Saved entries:
——————

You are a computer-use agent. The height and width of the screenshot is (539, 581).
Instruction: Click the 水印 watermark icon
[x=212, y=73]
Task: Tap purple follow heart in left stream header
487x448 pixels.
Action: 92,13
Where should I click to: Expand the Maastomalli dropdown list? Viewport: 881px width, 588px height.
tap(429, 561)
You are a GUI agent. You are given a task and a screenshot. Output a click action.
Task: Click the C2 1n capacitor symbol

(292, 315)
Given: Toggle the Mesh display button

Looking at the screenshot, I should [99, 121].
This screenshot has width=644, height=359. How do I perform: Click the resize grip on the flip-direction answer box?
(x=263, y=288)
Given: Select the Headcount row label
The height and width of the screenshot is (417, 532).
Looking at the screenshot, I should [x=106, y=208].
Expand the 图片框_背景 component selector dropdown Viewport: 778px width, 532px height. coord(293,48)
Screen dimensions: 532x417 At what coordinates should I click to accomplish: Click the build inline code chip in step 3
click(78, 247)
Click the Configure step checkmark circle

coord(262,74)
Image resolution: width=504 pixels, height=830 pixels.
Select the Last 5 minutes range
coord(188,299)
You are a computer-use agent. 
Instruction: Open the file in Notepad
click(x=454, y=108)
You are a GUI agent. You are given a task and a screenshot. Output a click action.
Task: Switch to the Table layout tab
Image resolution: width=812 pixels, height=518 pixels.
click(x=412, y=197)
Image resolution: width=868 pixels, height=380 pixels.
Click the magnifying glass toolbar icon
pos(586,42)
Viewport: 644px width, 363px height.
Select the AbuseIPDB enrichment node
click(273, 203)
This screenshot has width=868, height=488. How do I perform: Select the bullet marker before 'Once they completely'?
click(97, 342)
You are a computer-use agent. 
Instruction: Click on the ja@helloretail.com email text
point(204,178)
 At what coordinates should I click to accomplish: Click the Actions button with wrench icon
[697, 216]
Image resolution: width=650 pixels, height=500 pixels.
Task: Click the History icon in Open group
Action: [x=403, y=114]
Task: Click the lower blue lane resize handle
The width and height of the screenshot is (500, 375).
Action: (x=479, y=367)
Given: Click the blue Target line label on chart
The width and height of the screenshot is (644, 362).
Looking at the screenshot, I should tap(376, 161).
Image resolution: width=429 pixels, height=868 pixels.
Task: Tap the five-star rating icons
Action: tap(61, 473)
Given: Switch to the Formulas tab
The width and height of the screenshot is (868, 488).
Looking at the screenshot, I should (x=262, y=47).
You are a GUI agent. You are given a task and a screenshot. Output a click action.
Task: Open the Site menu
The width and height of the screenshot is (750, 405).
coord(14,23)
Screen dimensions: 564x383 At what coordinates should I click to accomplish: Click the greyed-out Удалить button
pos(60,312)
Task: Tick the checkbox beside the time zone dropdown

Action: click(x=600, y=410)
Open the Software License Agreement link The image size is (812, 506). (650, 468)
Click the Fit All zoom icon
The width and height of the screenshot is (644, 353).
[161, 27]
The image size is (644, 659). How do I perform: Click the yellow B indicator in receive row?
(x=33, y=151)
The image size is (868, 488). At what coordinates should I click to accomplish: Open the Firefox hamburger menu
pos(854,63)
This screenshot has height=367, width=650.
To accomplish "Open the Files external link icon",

——————

- **PROBLEM DESCRIPTION**:
Which of the lines above hold the string "label"? Pick each of them out.

- **TASK RESPONSE**:
Given: Select the Headcount row label
Given: Click the blue Target line label on chart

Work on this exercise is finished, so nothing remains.